"...because personhood is defined at the moment of birth."???
instead of citing your own opinions, please cite a source for this definition.
This issue transcends politics, imo, and even the law, but has to be decided through politics and the law. It should not be an easy thing to take a human life, or what will become a human life. Once you or your family loses a very young child, or an infant, I think it can change your thinking. I know it did for me. Nobody cares, but personally I am now against abortion, while politically I think it has to be allowed. The legal structure would follow.
An interesting take on this issue came from Carl Sagan, in of all publications, Parade magazine. Not sure of the year, but here are some quotes from what I believe to be a transcript of the article. My memory of the article is that he suggests the fetus becomes human once brain activity takes place.
http://2think.org/abortion.shtml
If we do not oppose abortion at some stage of pregnancy, is there not a danger of dismissing an entire category of human beings as unworthy of our protection and respect?
There is no right to life in any society on Earth today, nor has there been at any former time…
Those who assert a "right to life" are for (at most) not just any kind of life, but for--particularly and uniquely—human life.

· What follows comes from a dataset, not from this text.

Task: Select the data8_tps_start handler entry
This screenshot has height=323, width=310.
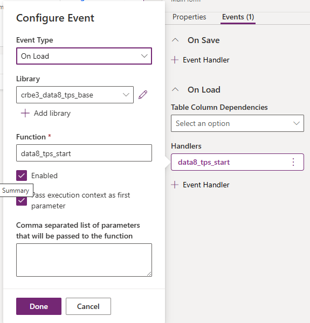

So they too, like pro-choicers, must decide what distinguishes a human being from other animals and when, during gestation, the uniquely human qualities--whatever they are--emerge.
But brain waves with regular patterns typical of adult human brains do not appear in the fetus until about the 30th week of pregnancy--near the beginning of the third trimester.
The woman's guarantee of privacy and the fetus's right to life must be weighed--and when the court did the weighing' priority was given to privacy in the first trimester and to life in the third.
Since, on average, fetal thinking occurs even later than fetal lung development, we find Roe v. Wade to be a good and prudent decision addressing a complex and difficult issue. With prohibitions on abortion in the last trimester--except in cases of grave medical necessity--it strikes a fair balance between the conflicting claims of freedom and life.